Williams was a fifth round pick, 90th overall, in the 2012 WHL bantam draft. While he had never been a full-time member of the team, the Winnipeg-product had been to two spring camps and two training camps with the club.
"With what happened to Ethan, we did have some discussions with some of the young guys who are in our organization who knew him well," said Millar.
Gregg Drinnan from the WHL blog Taking Note reported that there have been at least four teenage hockey players from the west who have taken their own lives in the past year.
Millar said the Warriors are trying to ensure that they're players have the healthiest playing and living environment that they can provide.
"We've had some discussion with Sask. Mental Health and some other people. We feel that some type of orientation seminar looking at the big picture would be beneficial.

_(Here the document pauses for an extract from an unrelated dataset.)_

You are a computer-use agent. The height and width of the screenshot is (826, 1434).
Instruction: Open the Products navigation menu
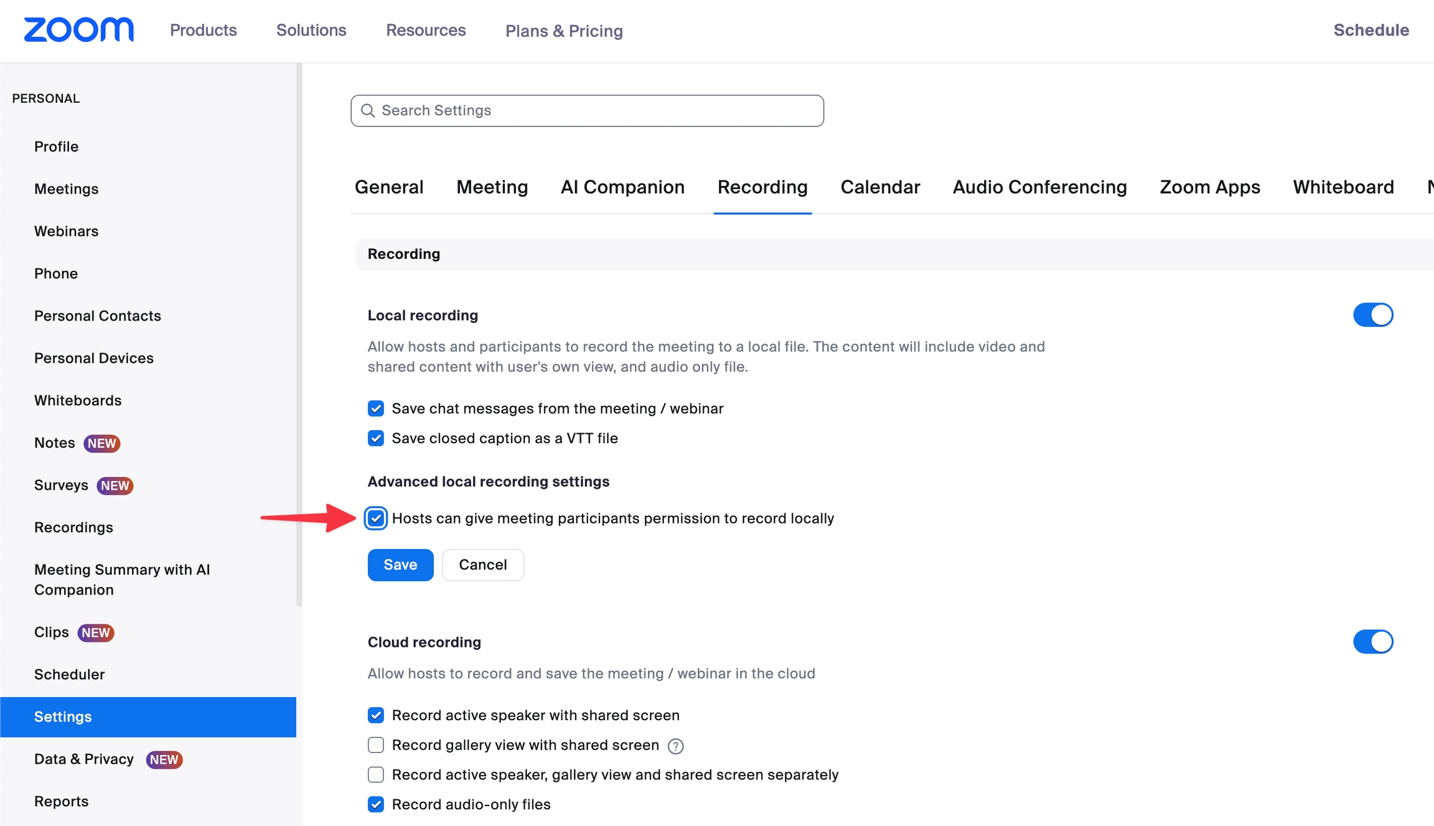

It's something we've talked about for awhile," said Millar.
While the team is looking at ways to be proactive when it comes to the mental health of their players, Millar also feels that the groups and the community that surrounds the team does an exemplary job in their role of helping developing the players as people.
"People in and out of the organization are invaluable. We have our support staff at Vanier and the great people there — Brad Moser, Rick Bell and Ms. (RoseMary) Hartney. The billet families are such an integral part of what we do and our players lives. From top to bottom you need to have good people and I believe we have those people to be able to offer the best player environment that we can," said Mllar. "A lot more goes on than what people see between the boards here at Mosaic Place. The organization has to surround itself with good people to do everything we can to provide that right environment."